TASK BRIEF:
Leave out the pictures, and reproduce exactly the lines from the line containing "Instruction: Open the Rutube search icon" through the final line of the entries.

"""

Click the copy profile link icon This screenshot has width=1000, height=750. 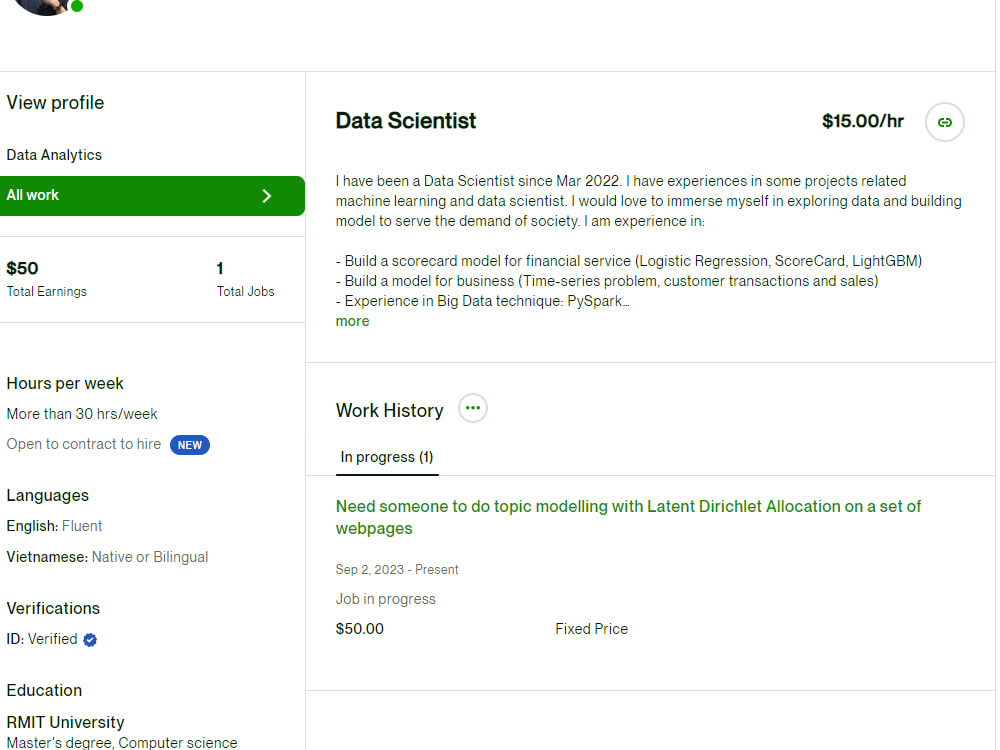(x=944, y=121)
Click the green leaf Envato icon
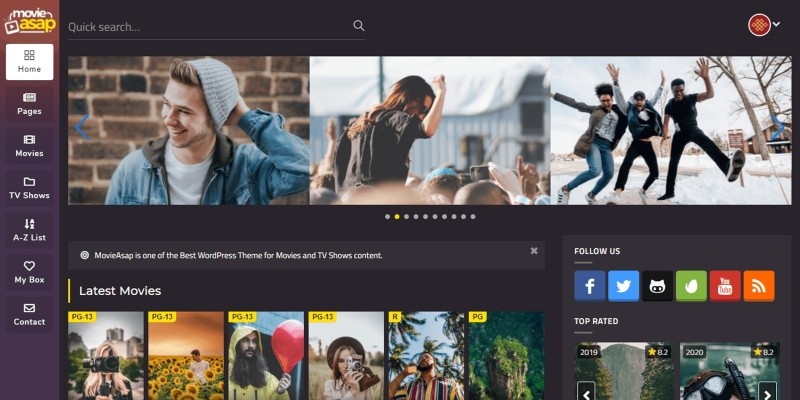Viewport: 800px width, 400px height. [692, 286]
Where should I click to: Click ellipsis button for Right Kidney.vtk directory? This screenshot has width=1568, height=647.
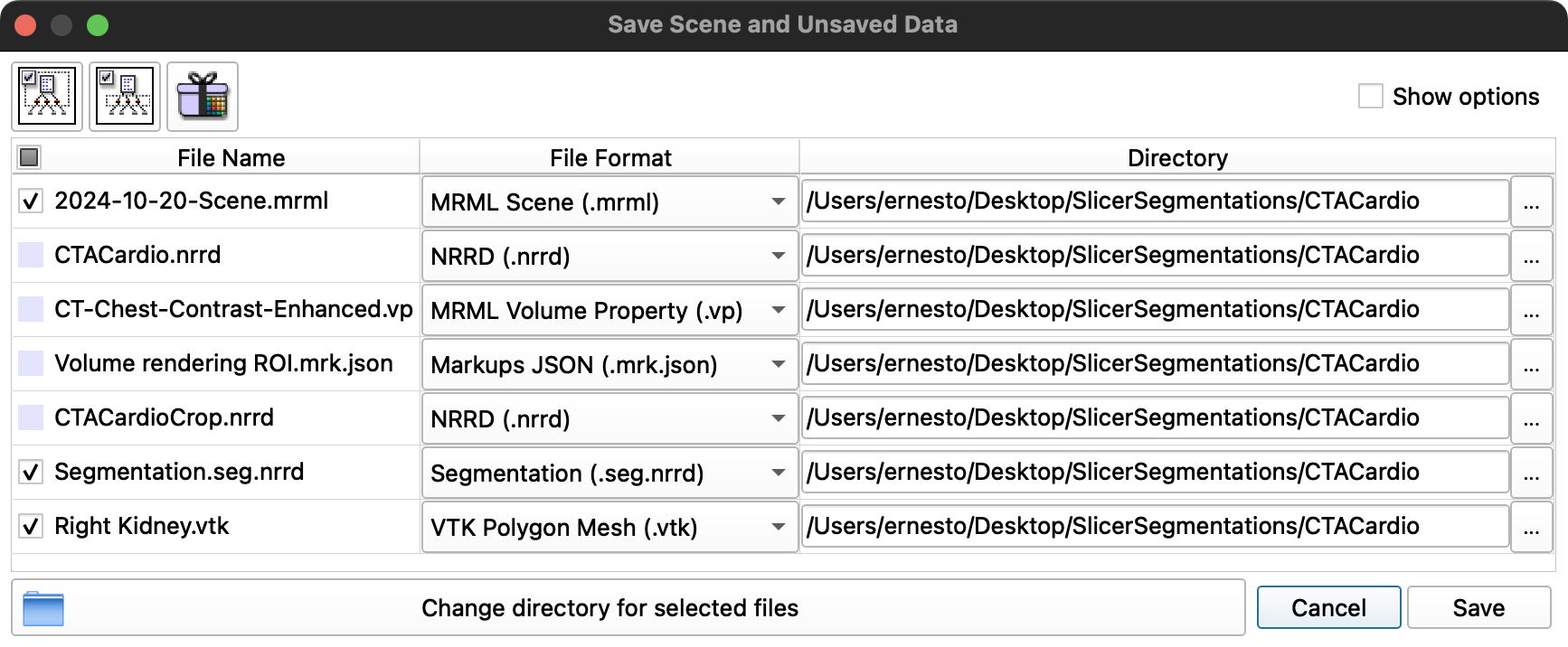pos(1531,527)
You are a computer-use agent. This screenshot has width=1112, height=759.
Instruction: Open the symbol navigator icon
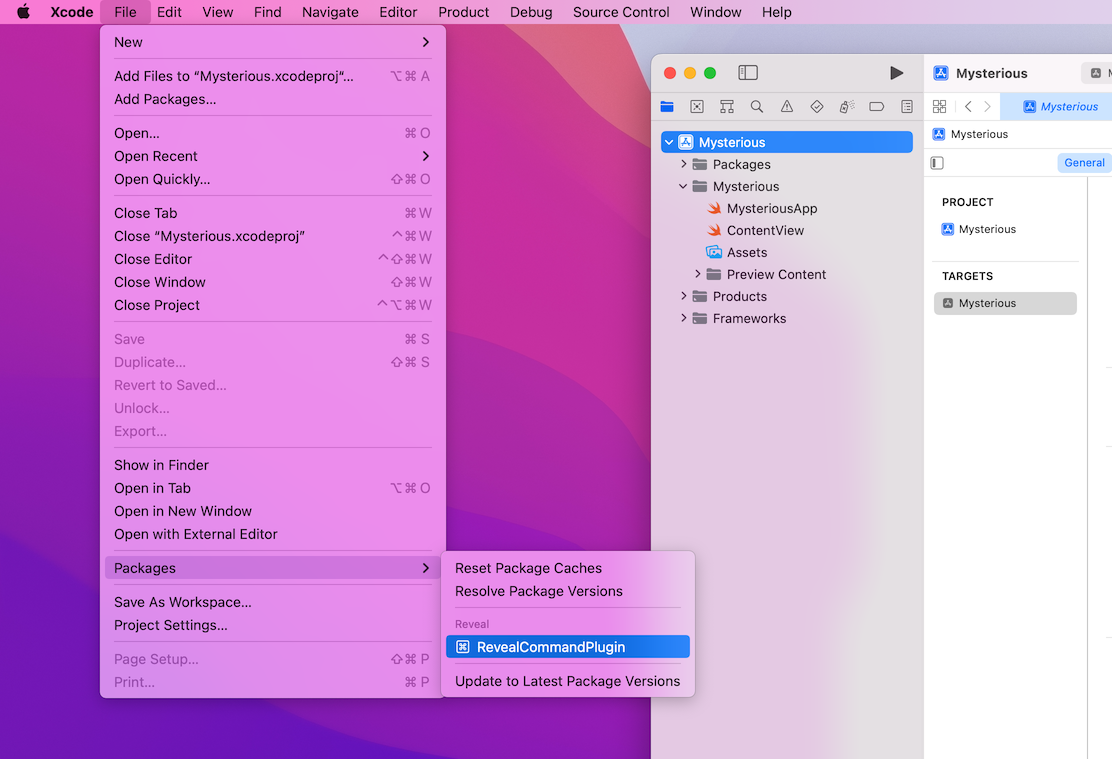point(727,106)
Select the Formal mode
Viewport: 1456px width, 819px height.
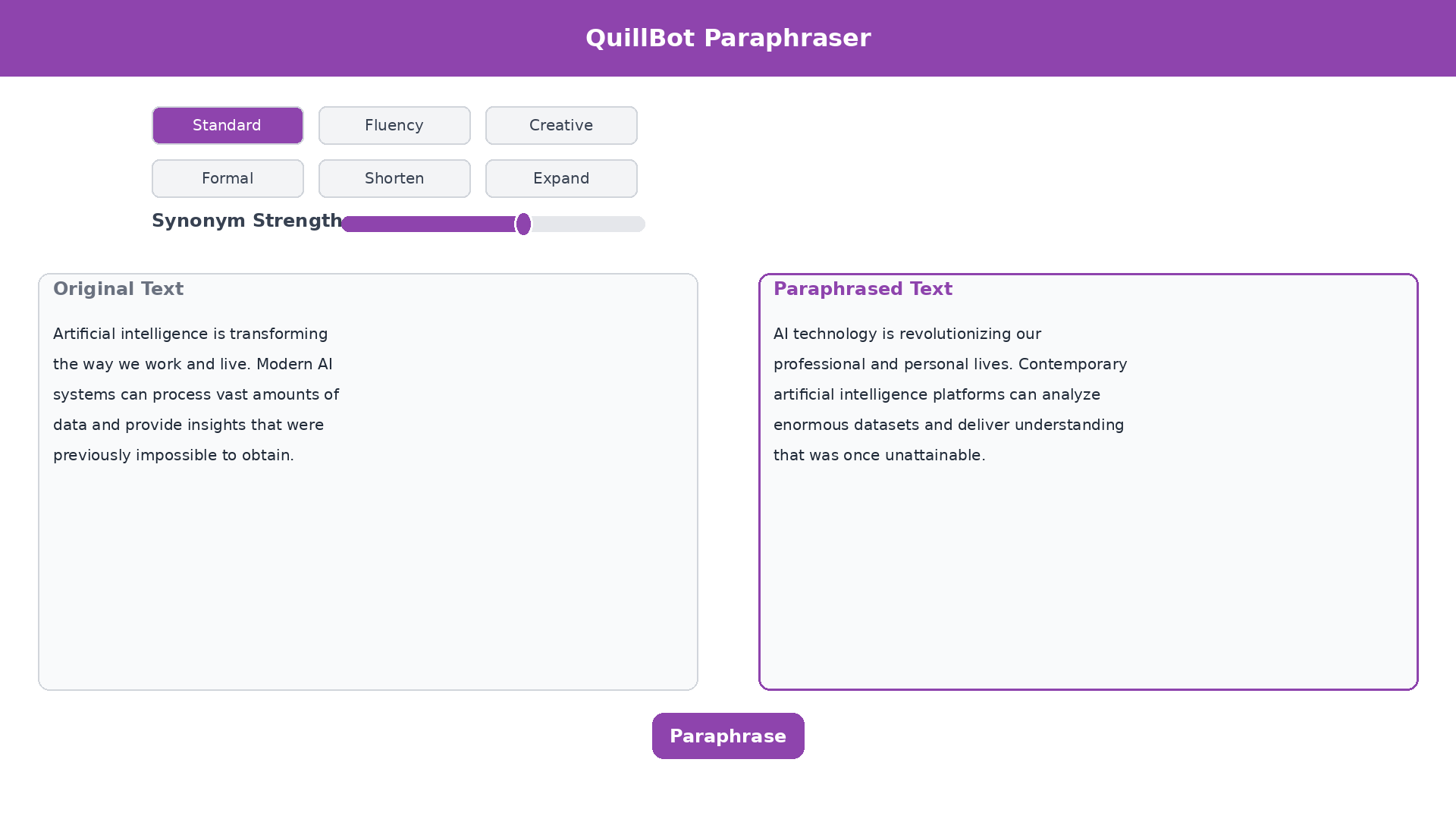tap(227, 178)
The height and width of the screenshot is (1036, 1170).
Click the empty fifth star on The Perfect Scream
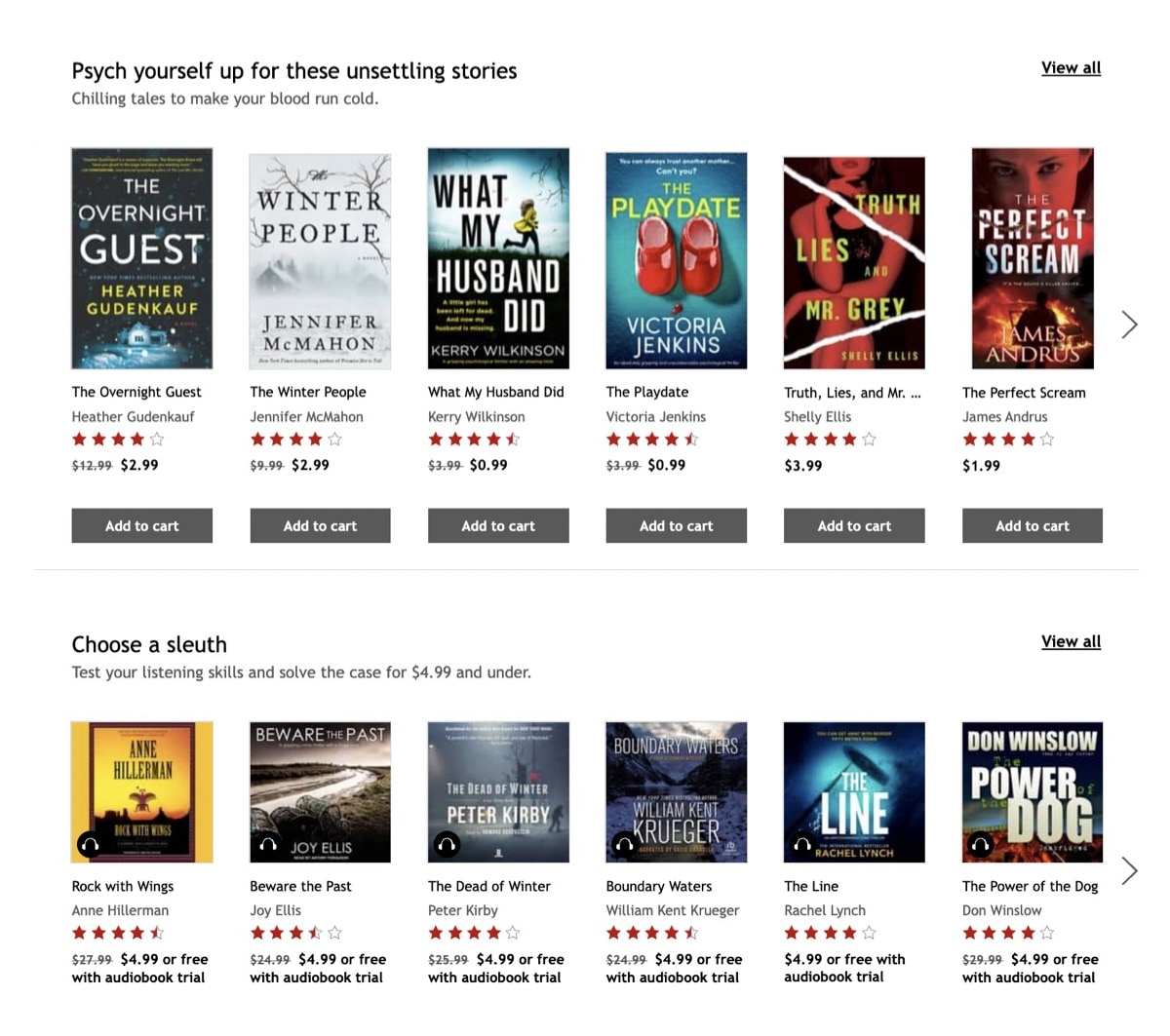pyautogui.click(x=1046, y=440)
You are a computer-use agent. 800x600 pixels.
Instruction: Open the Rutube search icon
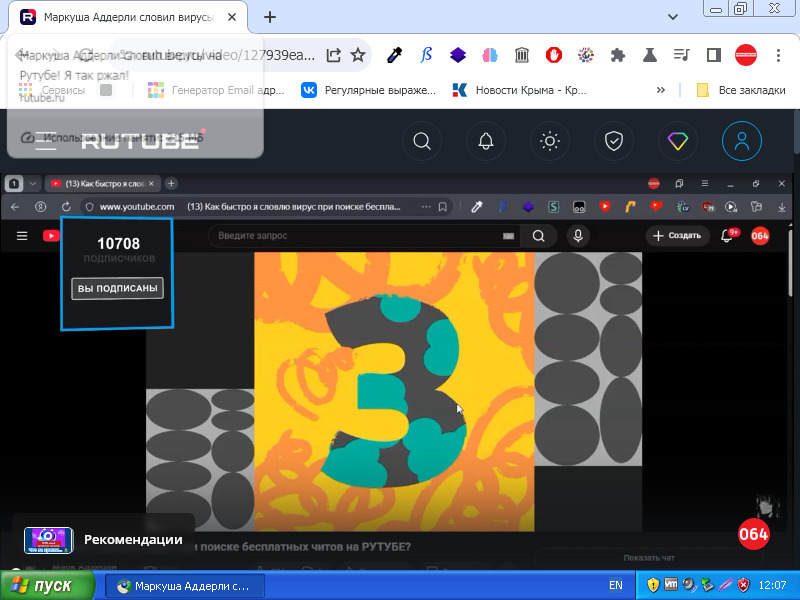(x=422, y=141)
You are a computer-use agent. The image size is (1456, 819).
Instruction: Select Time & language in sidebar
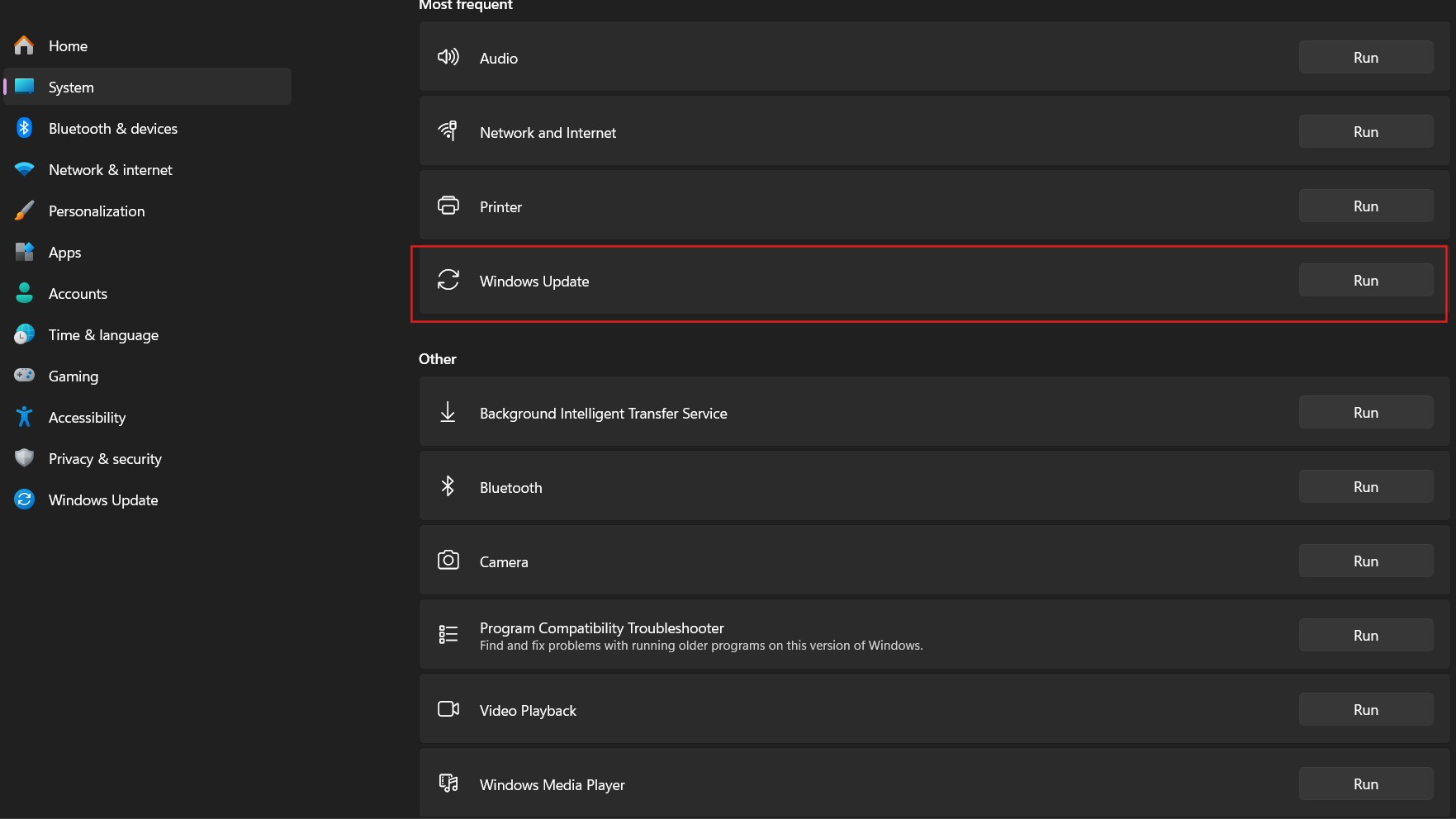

"""

EXERCISE RESPONSE:
Instruction: Open the Rutube search icon
(x=422, y=141)
You are a computer-use agent. The image size is (1456, 819).
Instruction: Select Time & language in sidebar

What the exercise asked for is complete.